My dad died in October.  That week I fixated on objects.

The blue bathrobe we bought at the Big & Tall in San Francisco when I was 13.  My father was not shopping there because he was tall.  “These aren’t clothes, these are living quarters,” he would say, among other things.  We laughed so hard my mother was worried we were offending the other customers.


The morning my father’s death was announced, my cousin posted about the alligator clips.  I had forgotten those violent little clips– how they punished my curiosity.  He would use them to clip on a napkin bib every morning, before he started the car for the trip to school.  He would take alternate sips of scalding hot coffee and bites of buttered roll as he drove.


My father was dying in the living room.  The room overlooks the river he had gazed at while writing five editions of textbooks, countless law journal articles, dozens of tooth fairy poems, and tiny notes in tiny hand folded inside hundred dollar bills.  The dining room table’s beautiful blond wood was covered with the folding mats my sister and I would lift awkwardly out of the closet for holiday dinners, on top of which were medical supplies, from adult diapers to skinny straws to those plastic pink rectangular hospital basins.  My mother, hater of waste, didn’t skimp on the boxes of plastic gloves and little pink swabs on a stick that helped moisten his dry mouth.  Then after he died they threw it all out.  Not one pill can be repurposed for someone else.  And they must be disposed of in person, as it were.  You cannot throw a whole full bottle out.  Each bottle carefully and laboriously emptied into the trash.  Death, rules of.

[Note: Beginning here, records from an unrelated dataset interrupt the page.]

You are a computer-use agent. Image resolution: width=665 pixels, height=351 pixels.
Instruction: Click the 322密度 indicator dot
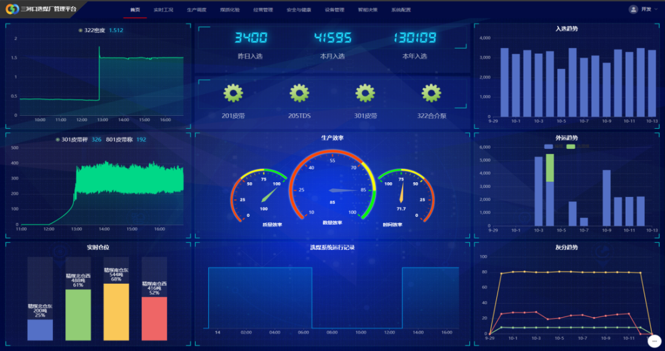[81, 30]
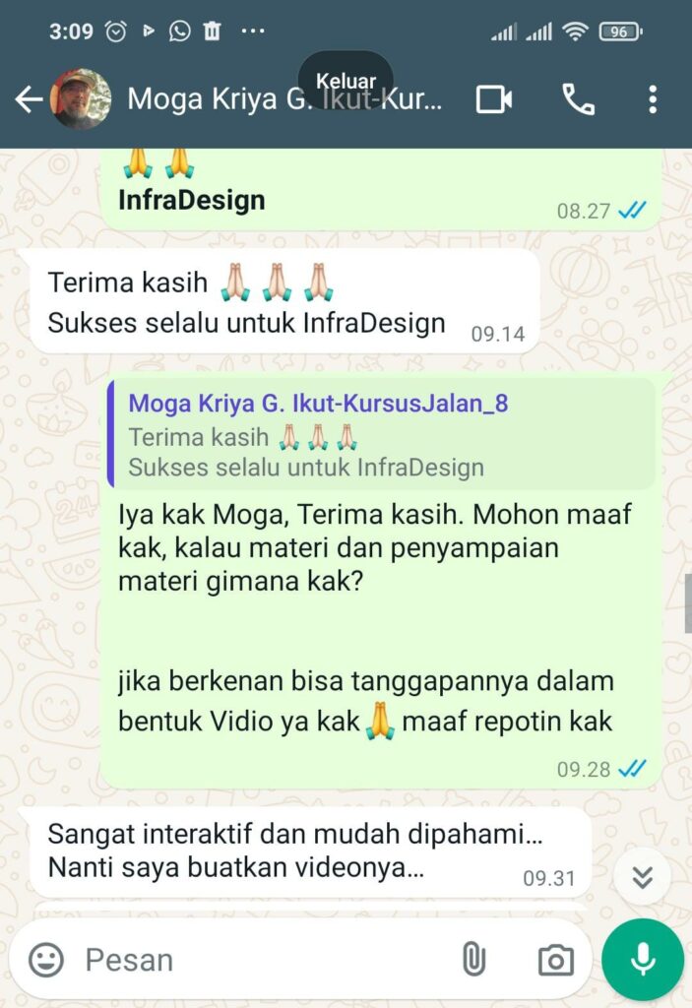Select the 'Iya kak Moga' sent message
The width and height of the screenshot is (692, 1008).
pos(381,581)
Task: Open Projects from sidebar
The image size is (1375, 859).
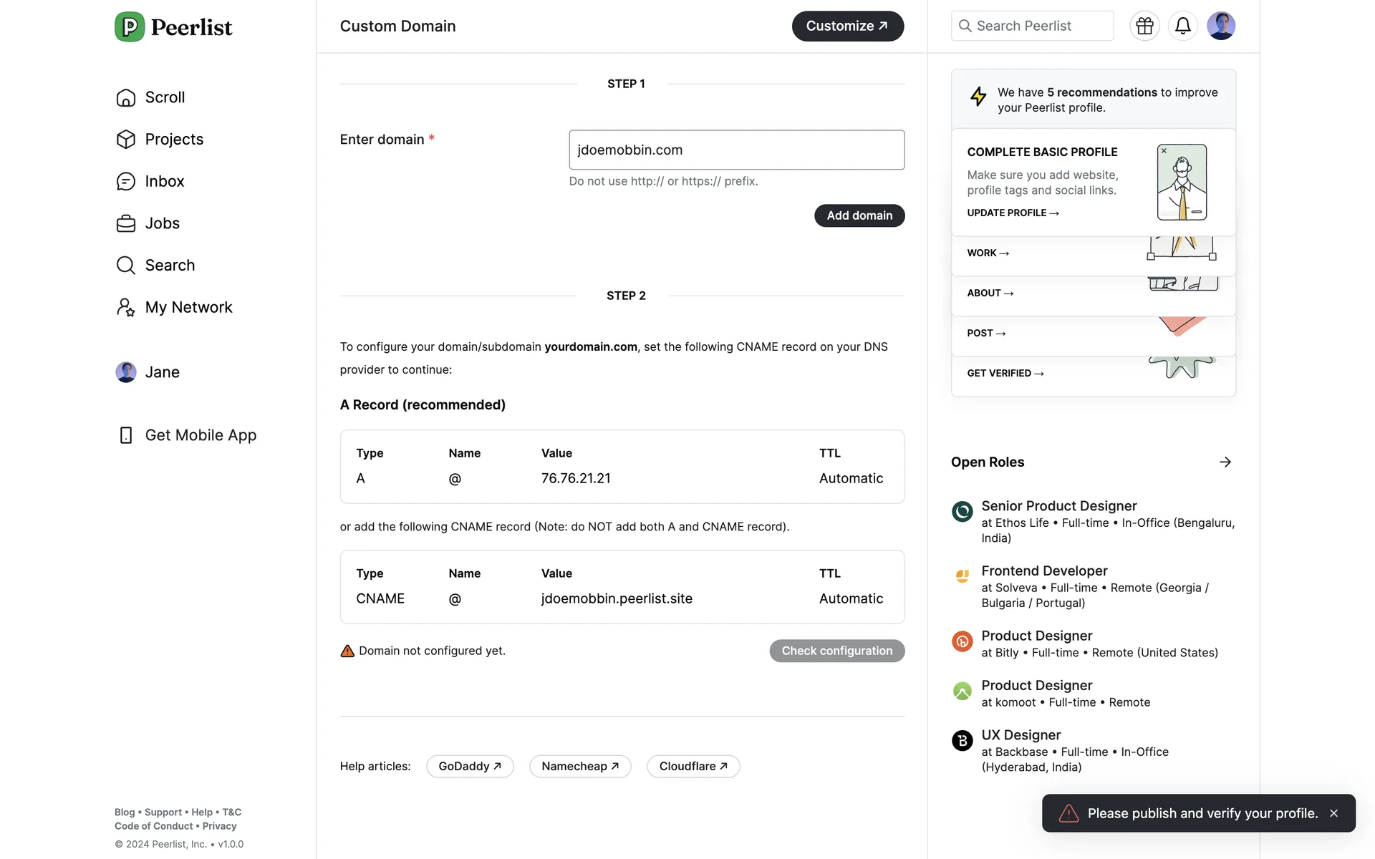Action: click(174, 140)
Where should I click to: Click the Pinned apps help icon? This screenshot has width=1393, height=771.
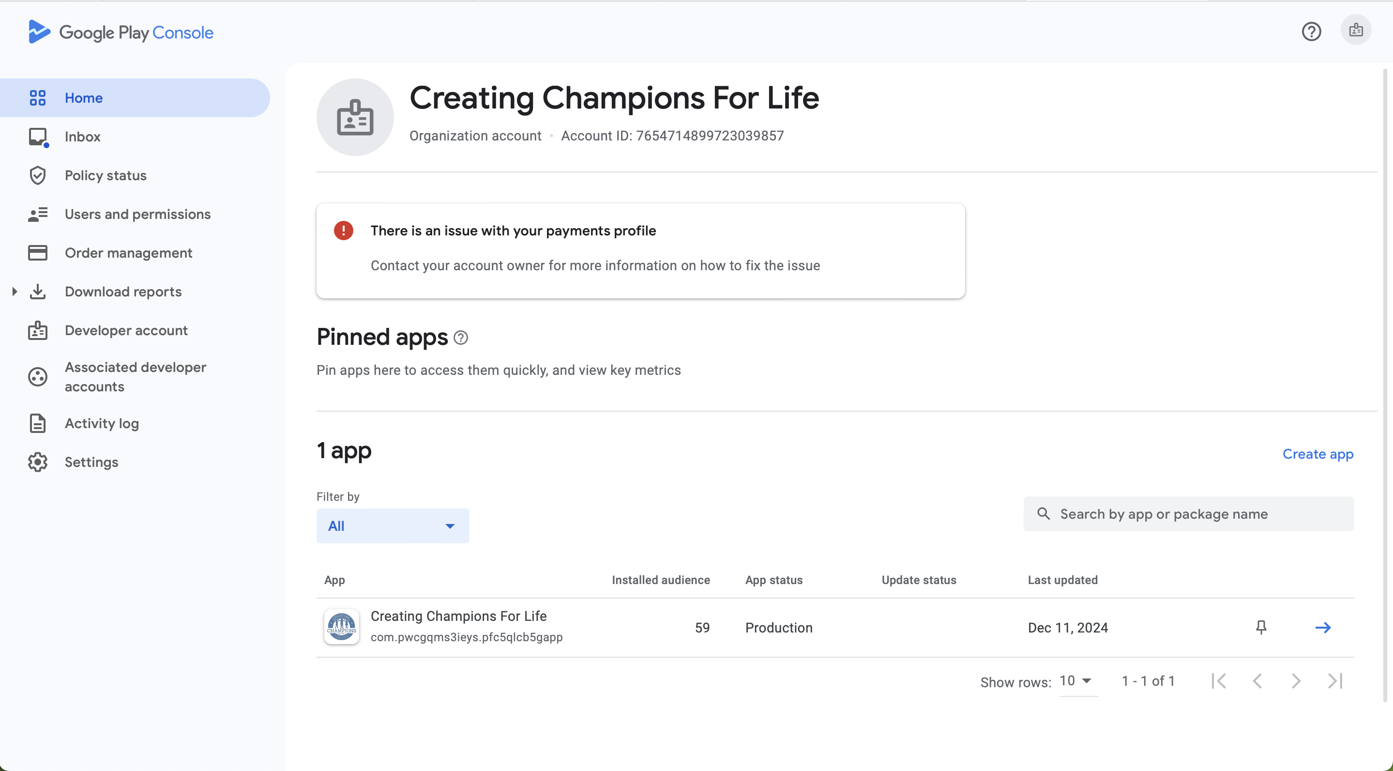[x=461, y=338]
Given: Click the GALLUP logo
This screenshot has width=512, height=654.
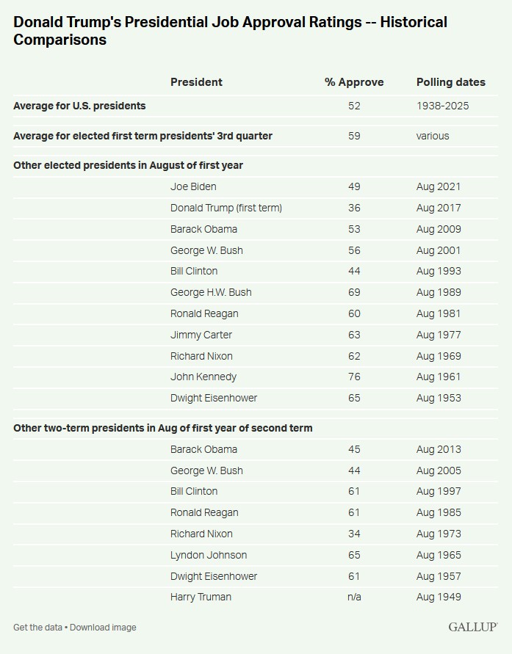Looking at the screenshot, I should 473,627.
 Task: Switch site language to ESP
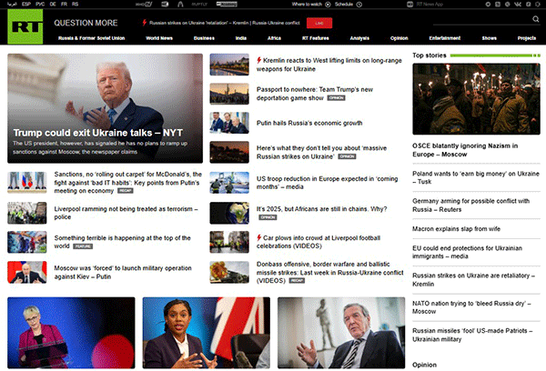tap(26, 5)
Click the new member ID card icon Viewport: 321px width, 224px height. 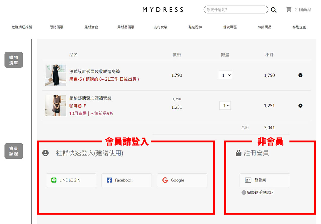coord(248,180)

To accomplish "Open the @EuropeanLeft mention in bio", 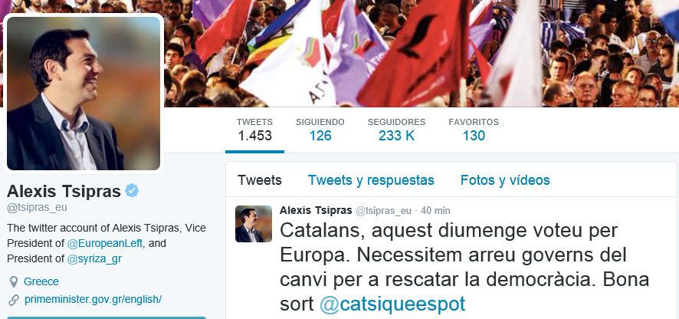I will click(x=105, y=243).
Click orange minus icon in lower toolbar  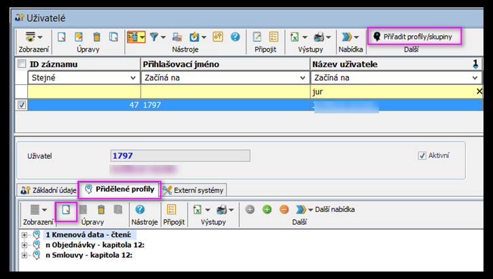[x=283, y=209]
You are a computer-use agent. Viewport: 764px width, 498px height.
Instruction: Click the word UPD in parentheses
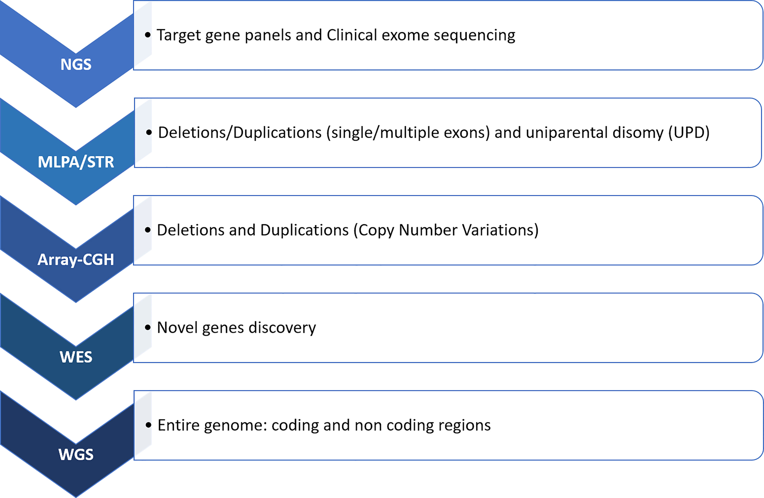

The week he passed (an expression I used to hate but whose gentleness I have come to appreciate) the grandchildren picked raspberries and played a weird invented game with a stuffed sheep.  They radically loved it but haven’t played it since.  The few times my son came inside he would walk slowly up to grandpa’s bedside and look wide-eyed at his sunken cheeks and labored breath.  And then he would turn around and go outside again.  The raspberries have been in the freezer until this week, when I made jam.  With the jam I may just make that insane cake my father invented out of pure passion and my mother loathed: a pound cake filled with raisins, with alternate layers of apricot and raspberry jam.  And a thin layer of vanilla icing drizzled over the top.


The day he died I went to the dentist.  She sat me in the chair and took out alligator clips.

Somewhere there is a Big & Tall where my father is eating raisin pound cake with an alligator clip bib and staying just this side of socially acceptable.  But there’s a group gathered around him for the running commentary and they’ve got laughing eyes and icing dribbling down their  chins.